Imagine turning a movie into a game instantly, with the audience driving storytelling by defining the character. Advanced Micro Devices wants to make that possible in the future, with the company releasing new graphics chips that allow moviemakers and game developers to render three-dimensional images in real time.
AMD on Monday said it was releasing Radeon 4000 series graphics cards, which deliver 1 teraflop of graphics performance to increase the level of realism brought to images. The products will be available starting next week, and companies including Falcon Northwest will develop systems based on the new graphics chips.
The new processors include the ATI Radeon HD 4850, which will be priced in the US$200 range, and the Radeon HD 4870, which will be priced around $300, said Neil Robison, director of developer relations at AMD. AMD next month will formally announce the release date of the graphics card code-named R700, which will have two graphics processing units on a single card. Many industry observers expect the R700 to be released in August.

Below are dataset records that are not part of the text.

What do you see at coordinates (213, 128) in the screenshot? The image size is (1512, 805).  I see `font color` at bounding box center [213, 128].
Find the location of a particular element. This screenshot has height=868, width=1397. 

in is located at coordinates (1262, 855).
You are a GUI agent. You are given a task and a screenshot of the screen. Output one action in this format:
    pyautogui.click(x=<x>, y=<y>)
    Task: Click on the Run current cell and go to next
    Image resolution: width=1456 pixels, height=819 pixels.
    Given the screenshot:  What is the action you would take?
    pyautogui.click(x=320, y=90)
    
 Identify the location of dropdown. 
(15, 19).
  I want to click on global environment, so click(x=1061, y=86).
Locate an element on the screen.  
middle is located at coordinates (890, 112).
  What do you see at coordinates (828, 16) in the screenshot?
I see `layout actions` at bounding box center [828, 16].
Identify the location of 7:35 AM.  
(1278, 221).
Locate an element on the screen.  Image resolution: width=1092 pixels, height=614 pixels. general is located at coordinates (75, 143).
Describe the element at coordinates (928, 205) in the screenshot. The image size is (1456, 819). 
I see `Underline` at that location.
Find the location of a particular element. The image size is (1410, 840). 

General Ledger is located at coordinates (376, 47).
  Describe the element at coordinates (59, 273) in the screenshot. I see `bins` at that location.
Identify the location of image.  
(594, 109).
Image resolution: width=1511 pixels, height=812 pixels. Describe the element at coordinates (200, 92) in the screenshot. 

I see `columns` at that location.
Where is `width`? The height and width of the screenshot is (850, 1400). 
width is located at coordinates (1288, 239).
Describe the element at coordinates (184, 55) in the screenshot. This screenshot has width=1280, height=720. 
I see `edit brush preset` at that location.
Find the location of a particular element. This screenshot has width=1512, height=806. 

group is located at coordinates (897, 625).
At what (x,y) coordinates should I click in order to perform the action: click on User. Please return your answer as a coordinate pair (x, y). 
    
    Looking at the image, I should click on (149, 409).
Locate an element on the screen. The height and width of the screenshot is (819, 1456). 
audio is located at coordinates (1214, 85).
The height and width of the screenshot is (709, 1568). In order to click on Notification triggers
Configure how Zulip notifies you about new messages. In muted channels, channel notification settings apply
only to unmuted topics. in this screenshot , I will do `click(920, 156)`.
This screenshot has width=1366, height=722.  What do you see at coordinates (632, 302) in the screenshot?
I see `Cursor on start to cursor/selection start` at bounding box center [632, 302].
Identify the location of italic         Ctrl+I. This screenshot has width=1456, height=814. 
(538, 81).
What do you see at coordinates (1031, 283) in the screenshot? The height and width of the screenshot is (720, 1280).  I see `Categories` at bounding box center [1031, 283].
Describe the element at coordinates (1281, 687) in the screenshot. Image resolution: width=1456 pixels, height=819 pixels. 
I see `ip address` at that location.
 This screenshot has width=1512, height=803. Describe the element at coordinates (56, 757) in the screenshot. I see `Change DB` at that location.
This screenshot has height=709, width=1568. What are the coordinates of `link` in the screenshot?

The new hardware will be an integral part of “Cinema 2.0,” a concept introduced by AMD on Monday that will combine hardware and software tools to bring a higher level of realism and interactivity to films and games, said Rick Bergman, senior vice president of the graphics product group at AMD, at a press event in San Francisco.
Though special-effects rendition is advancing, movies lack interactivity and animated characters affect realism in games, Bergman said. AMD wants to enable movie studios and game developers to render 3D graphics in real time and make game graphics more like real life, Bergman said.
The ability to combine gaming and filmmaking benefits studios, as it allows directors to be more interactive on the fly. Directors could possibly make the movie and game simultaneously on set, said Charlie Boswell, director of AMD’s digital media and entertainment business.
While mostly conceptual, Cinema 2.0 has been brought to life by Jules Urbach, whose company, Jules World, rendered graphics to fit in movie environments using AMD’s Radeon 4800 series chips. Urbach demonstrated the 3D virtual world of a lifelike New York City street developed entirely on a computer, with the ability to move around and zoom into locations.
Urbach’s company is also rendering lifelike characters and scenes for a number of upcoming movies including “Dark Country” from Sony, which uses 3D cinematography to make the storytelling experience more realistic.
AMD is inviting game developers and Hollywood directors to take part in Cinema 2.0, although because graphics technology is developing rapidly, the company isn’t sure whether it can create an industry standard of hardware and software services surrounding the Cinema 2.0 concept, Bergman said.